[[ Data records open ]]

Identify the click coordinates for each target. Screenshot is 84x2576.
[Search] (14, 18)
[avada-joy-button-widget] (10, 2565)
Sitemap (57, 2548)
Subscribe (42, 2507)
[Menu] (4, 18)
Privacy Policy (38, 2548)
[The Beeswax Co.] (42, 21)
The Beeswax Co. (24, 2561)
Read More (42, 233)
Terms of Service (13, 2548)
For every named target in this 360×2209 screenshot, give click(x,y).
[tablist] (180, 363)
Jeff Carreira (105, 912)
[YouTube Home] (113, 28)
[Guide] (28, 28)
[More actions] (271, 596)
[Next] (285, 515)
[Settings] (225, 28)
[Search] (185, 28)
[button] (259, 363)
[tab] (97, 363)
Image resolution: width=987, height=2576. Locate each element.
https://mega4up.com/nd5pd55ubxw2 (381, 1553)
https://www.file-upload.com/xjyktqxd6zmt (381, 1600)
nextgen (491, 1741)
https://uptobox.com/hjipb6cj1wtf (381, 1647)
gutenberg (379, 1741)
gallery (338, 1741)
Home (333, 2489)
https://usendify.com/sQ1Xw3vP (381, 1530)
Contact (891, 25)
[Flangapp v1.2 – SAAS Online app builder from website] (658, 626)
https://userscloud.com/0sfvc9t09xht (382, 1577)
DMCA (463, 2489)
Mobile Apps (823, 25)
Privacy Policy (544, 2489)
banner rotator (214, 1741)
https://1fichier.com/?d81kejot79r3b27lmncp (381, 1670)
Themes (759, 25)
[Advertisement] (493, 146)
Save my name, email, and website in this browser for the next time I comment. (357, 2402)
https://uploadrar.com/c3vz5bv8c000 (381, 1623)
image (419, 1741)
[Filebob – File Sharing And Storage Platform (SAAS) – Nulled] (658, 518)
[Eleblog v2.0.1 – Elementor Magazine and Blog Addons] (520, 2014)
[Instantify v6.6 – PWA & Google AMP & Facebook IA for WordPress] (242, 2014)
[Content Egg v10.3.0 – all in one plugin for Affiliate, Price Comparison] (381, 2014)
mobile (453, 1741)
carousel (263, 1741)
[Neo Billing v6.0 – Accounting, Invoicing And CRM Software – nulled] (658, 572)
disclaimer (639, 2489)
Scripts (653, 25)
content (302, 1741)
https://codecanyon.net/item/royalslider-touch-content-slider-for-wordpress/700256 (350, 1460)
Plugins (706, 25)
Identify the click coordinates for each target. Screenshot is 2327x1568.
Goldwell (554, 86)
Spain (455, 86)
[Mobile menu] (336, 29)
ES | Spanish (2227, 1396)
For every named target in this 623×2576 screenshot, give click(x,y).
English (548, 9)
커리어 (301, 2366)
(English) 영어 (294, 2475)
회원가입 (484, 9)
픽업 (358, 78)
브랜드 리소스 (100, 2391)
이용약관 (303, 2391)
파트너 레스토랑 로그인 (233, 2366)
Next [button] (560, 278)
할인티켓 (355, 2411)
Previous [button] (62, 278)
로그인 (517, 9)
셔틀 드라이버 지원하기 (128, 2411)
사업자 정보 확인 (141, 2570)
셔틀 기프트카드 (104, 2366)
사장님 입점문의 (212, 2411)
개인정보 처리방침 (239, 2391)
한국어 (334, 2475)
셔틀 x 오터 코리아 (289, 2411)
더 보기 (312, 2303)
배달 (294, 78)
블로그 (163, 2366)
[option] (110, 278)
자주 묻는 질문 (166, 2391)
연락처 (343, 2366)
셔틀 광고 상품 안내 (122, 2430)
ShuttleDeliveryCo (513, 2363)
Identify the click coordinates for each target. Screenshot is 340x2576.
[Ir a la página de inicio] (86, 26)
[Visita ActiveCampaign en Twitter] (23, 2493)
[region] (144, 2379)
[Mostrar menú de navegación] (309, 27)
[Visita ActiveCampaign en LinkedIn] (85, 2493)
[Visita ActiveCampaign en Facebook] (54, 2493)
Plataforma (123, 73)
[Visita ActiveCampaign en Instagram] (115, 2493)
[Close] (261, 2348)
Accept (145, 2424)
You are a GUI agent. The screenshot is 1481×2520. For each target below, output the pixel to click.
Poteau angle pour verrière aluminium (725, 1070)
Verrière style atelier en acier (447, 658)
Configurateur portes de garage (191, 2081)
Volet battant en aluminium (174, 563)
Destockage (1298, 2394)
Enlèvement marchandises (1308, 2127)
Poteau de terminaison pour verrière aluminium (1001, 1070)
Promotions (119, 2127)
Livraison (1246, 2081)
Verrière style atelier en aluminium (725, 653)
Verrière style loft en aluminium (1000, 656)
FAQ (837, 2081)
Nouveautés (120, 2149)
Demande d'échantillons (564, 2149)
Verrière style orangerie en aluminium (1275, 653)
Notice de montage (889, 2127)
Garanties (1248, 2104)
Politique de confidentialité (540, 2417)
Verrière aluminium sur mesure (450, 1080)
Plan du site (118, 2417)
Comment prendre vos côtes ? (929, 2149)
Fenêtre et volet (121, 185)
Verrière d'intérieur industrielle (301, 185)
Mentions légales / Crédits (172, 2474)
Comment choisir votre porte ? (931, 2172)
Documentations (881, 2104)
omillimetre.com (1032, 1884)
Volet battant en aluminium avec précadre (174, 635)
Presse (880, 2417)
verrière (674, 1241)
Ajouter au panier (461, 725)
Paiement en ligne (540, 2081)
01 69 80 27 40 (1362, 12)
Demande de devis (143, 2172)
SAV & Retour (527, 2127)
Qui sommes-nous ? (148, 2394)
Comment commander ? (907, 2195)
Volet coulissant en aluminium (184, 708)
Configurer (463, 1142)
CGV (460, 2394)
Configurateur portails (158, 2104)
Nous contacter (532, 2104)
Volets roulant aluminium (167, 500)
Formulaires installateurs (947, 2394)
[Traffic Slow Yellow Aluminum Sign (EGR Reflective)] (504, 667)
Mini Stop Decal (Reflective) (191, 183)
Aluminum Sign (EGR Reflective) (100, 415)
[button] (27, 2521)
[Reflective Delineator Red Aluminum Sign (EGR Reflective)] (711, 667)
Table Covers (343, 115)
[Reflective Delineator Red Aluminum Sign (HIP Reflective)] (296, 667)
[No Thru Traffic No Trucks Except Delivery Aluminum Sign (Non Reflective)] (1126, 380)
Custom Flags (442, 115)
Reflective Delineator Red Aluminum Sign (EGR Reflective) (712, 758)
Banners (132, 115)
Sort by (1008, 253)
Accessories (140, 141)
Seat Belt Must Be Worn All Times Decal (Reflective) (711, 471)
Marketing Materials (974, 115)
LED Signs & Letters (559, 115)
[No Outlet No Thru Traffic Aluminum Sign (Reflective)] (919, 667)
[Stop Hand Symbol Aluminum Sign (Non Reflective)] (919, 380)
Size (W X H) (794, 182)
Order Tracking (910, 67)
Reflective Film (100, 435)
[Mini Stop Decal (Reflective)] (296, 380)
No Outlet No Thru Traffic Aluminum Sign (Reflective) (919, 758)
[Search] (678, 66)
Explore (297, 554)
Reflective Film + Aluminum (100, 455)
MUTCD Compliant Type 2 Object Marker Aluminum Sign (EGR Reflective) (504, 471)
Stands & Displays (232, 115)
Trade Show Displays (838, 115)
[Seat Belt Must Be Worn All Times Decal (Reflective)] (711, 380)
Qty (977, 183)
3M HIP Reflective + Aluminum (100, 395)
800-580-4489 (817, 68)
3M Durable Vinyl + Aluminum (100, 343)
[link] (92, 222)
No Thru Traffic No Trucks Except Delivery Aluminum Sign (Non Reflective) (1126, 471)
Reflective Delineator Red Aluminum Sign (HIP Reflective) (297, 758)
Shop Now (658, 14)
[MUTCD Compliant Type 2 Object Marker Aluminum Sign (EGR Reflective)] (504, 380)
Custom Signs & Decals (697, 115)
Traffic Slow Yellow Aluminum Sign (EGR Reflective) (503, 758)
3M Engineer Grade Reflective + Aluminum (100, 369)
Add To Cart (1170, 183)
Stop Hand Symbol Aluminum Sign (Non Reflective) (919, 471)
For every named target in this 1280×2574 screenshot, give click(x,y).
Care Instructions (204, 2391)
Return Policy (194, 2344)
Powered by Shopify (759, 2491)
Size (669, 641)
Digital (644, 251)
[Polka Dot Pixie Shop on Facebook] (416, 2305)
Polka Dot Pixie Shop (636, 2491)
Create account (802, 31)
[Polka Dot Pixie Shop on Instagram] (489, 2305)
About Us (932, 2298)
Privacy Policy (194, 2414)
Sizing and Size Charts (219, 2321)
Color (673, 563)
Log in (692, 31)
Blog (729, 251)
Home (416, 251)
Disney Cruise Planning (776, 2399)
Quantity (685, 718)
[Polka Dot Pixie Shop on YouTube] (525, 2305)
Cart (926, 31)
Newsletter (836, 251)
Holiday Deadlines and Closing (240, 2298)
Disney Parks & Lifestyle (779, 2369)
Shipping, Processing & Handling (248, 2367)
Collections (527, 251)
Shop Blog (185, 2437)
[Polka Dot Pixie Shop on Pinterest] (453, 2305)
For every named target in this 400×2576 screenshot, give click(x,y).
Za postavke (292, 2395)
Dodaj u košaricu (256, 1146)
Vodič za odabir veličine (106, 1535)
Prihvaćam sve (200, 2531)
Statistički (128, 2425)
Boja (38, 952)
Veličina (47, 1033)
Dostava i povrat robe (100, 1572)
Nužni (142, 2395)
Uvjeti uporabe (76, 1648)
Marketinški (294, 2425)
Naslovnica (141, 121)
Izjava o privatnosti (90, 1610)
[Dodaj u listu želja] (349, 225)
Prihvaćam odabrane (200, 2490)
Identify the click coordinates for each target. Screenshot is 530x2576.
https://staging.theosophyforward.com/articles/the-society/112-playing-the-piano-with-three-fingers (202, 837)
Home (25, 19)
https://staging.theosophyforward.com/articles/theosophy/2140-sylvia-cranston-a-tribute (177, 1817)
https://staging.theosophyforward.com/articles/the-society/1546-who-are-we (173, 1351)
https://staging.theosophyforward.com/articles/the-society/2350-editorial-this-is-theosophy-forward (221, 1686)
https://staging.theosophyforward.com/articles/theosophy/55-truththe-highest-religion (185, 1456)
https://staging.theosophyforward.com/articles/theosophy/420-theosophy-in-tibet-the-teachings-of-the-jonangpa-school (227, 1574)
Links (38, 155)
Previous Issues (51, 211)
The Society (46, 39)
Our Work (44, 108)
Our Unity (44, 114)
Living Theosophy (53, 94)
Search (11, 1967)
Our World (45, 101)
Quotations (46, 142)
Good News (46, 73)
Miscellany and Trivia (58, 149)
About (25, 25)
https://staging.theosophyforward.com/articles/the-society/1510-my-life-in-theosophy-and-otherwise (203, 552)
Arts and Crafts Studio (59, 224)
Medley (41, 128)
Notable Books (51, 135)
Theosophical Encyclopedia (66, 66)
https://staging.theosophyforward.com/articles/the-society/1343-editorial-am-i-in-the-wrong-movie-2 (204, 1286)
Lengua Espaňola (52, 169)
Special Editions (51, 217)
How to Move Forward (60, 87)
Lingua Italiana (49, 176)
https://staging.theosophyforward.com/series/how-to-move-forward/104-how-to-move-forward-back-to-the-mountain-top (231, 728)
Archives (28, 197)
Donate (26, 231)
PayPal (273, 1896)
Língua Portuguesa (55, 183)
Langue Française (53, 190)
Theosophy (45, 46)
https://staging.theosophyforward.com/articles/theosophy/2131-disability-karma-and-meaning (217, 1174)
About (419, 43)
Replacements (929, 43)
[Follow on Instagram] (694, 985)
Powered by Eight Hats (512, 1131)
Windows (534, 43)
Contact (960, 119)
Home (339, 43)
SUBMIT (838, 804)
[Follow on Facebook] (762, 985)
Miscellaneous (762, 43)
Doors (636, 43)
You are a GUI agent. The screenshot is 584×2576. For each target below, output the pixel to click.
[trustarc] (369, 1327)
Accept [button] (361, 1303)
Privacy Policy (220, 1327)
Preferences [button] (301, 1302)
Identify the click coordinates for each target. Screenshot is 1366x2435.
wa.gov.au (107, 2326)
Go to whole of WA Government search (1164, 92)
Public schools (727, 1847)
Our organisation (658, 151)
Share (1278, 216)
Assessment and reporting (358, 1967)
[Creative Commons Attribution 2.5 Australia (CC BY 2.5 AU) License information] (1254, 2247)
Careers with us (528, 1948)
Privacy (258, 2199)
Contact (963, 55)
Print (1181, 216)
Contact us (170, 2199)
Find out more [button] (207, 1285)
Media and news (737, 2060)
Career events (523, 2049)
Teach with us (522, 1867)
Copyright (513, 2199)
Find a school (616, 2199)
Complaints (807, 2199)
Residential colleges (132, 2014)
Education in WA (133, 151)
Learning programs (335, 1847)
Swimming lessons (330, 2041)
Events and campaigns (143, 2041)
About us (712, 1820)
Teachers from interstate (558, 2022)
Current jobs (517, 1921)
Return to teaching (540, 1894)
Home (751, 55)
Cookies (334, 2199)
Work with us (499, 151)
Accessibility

[[ Data records closed ]]

For every line in the data above that holds "Film", return the line itself.

[Answer space]
Reflective Film (100, 435)
Reflective Film + Aluminum (100, 455)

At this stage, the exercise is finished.